Os mundinhos de porcelana são estratagemas antigos atualizados e direcionados para a alienação coletiva das massas bem intencionadas e/ou ignorantes. Surgiram de propósito? Pode até ser que não, mas a conclusão negativa não obsta o que se pode ver e que sempre se viu: caixinhas e mais caixinhas de porcelana que existem como se fossem pequenos mundos, com regras próprias, métodos particulares e divindades sob medida.

Caixinha de porcelana - III

A pergunta que alguns podem fazer é essa: “Alguma coisa contra os grupos detentores de filosofia de vida fechada?” A resposta é: “Não!” Nada contra qualquer tipo de procedimento individual ou coletivo, desde que não atente contra os princípios básicos de civilização. Não é esse o ponto!

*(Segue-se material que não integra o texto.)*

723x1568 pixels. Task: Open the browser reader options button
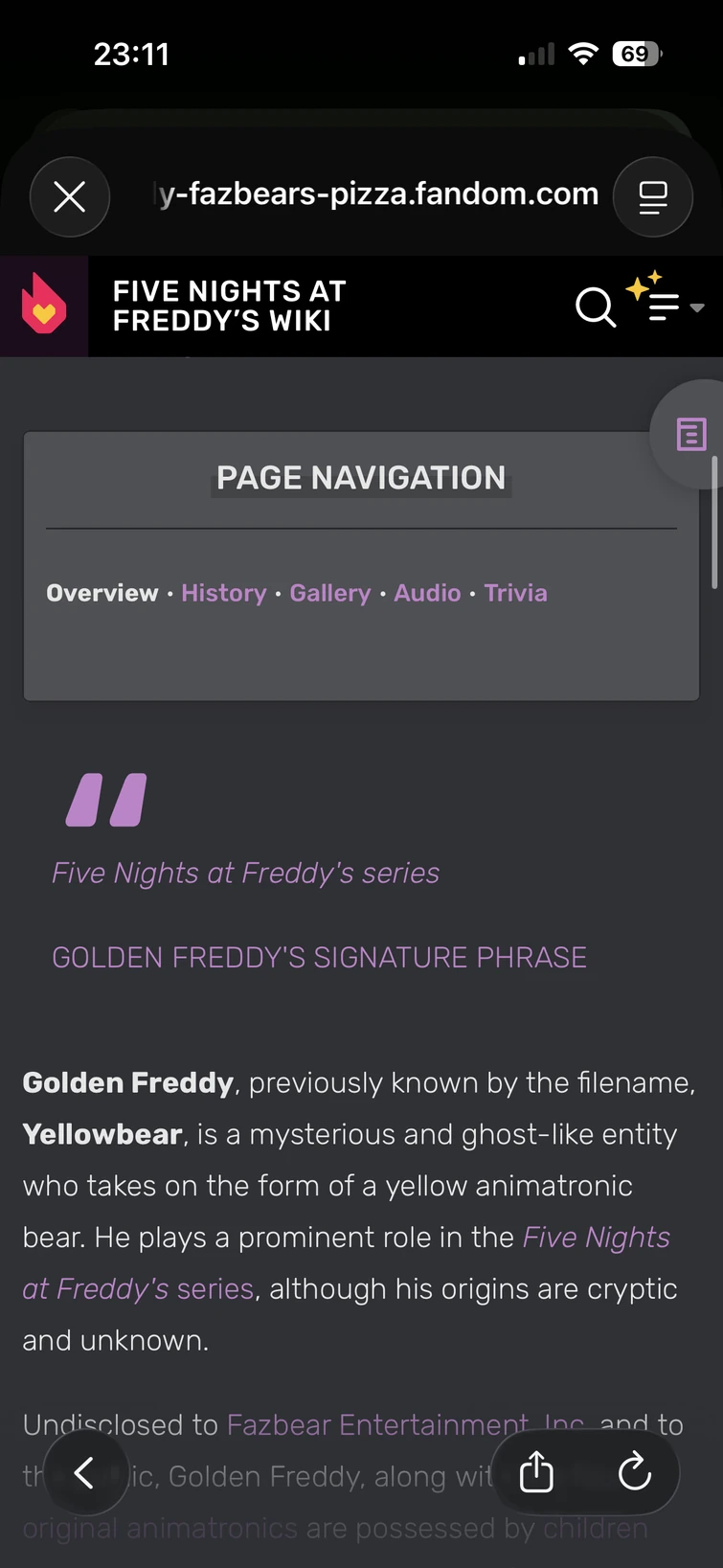pyautogui.click(x=653, y=196)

Acontece que os habitantes das caixinhas de porcelana têm um costume de determinar que o comportamento deles é o comportamento ético correto e que todas as demais pessoas da face da terra necessitam ser iguais a eles. Eis aí o grande problema! Partindo do pressuposto que existe certa razão nisso surge uma pergunta inquietante: em face da diversidade de caixinhas de porcelana, qual seria a que os povos deveriam adotar?

Não é um problemão?

Essa peculiaridade é a que mais incomoda no mundinho das caixinhas de porcelana. Cada caixinha se julga paradigma para as demais e para todos os que estão fora de qualquer tipo de caixinha. Comportamento correto? Justo? Inocente? Arrogante?

Uma caixinha de porcelana só tem acesso a uma única fonte referencial: ela mesma! Daí considerar que as demais são entes equivocados não seria um absurdo? Como dizer que as demais estão erradas? Partindo exclusivamente do pressuposto de que ela, caixinha em tela, está correta?

No mundinho da caixinha de porcelana o mundo real se confunde com o mundo ideal e aí podemos ver, de forma solidificada, a estante existente em cada caixinha de porcelana: a estante na qual estão acomodados os vidrinhos de pílulas. As pílulas alienantes que são oferecidas às criancinhas desde a mais tenra idade...

E tudo em nome de Deus? Pergunta que insiste em não calar...

Com esse terceiro tópico paramos, por hora, com esse assunto. Foram três textos sob o título “umbigo do mundo” e mais três sob o título “caixinha de porcelana”.

Agradeço a você, leitor amigo, pelo alto índice de aceitação.